研究課題
ニーマン・ピック病C型 (NPC) は中枢神経系障害および肝機能障害を主徴とする遺伝病であり、国の難病に指定されている。NPCの発症率は12万人に1人であり、多くの患者が幼少期に発症し、10歳前後で亡くなられる。NPCは細胞内コレステロール輸送を担う蛋白質 (NPC1またはNPC2) の欠損が原因で、細胞内にコレステロール及びスフィンゴ糖脂質が蓄積する。NPCの唯一の治療薬ミグルスタットはスフィンゴ糖脂質合成酵素の阻害薬であり、脳内のスフィンゴ糖脂質レベルを減少させ、神経脱落を抑制する。しかしながら、治療効果は限定的であり、より有効な治療戦略の開発が望まれている。本研究ではこれまでに、セラミド代謝酵素の阻害がNPCの治療につながることをNPC細胞やNPCマウスを用いた解析により見出している。そのため、本研究ではセラミド代謝酵素とNPC発症との関連性を解析し、NPCの病態発症機構を解明すること、また、セラミド代謝酵素を阻害する化合物の開発を試み、NPC治療薬を創出することを目指して研究を行っている。本年度は下記の研究成果を得た。・NPC患者および健常人から採取した血漿におけるスフィンゴ脂質量を網羅的にLC/MS/MSにより定量したところ、NPC患者の血漿において、多種類のスフィンゴ脂質のレベルが高いことが確認された。・NPC1欠損マウスの小脳ではミクログリア及びアストロサイトが活性化することが知られている。本研究では、NPC1欠損マウスのセラミド代謝酵素を遺伝的に欠損させると、ミクログリア及びアストロサイトの活性化が抑制されることを見出した。・化合物ライブラリー(約20万種)からセラミド代謝酵素に阻害活性を有する化合物を探索したところ、139種類のヒット化合物を得ることに成功した。さらに、ヒット化合物の特異性をカウンターアッセイにより確認し、46化合物に高い活性が認められた。
2: おおむね順調に進展している
マウスおよびヒトにおける病態解析、およびスクリーニングが計画通りに進んでいるため。
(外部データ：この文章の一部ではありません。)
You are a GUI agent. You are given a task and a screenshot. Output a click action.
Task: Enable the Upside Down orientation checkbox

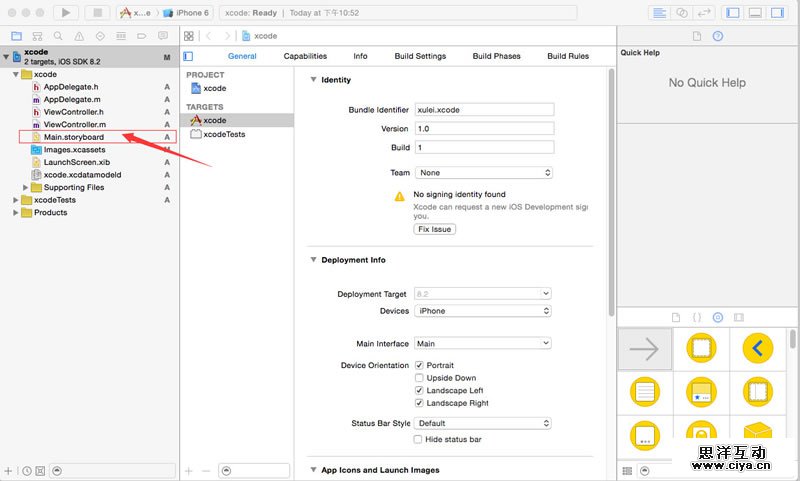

本研究ではこれまで、NPCにおける中枢神経系障害やグリア細胞活性化に対するセラミド代謝酵素の関与をマウスレベルで行ってきた。今後は、細胞レベルで詳細なメカニズムも解析する。また、NPCでは肝機能障害も顕著であるため、今後は、肝機能も解析する。スクリーニングに関しては、ヒット化合物がNPCのコレステロール蓄積を軽減するかどうか、細胞レベルで評価する。また、スクリーニングにより得られたヒット化合物の薬効をマウスで評価するための薬効評価系も構築する。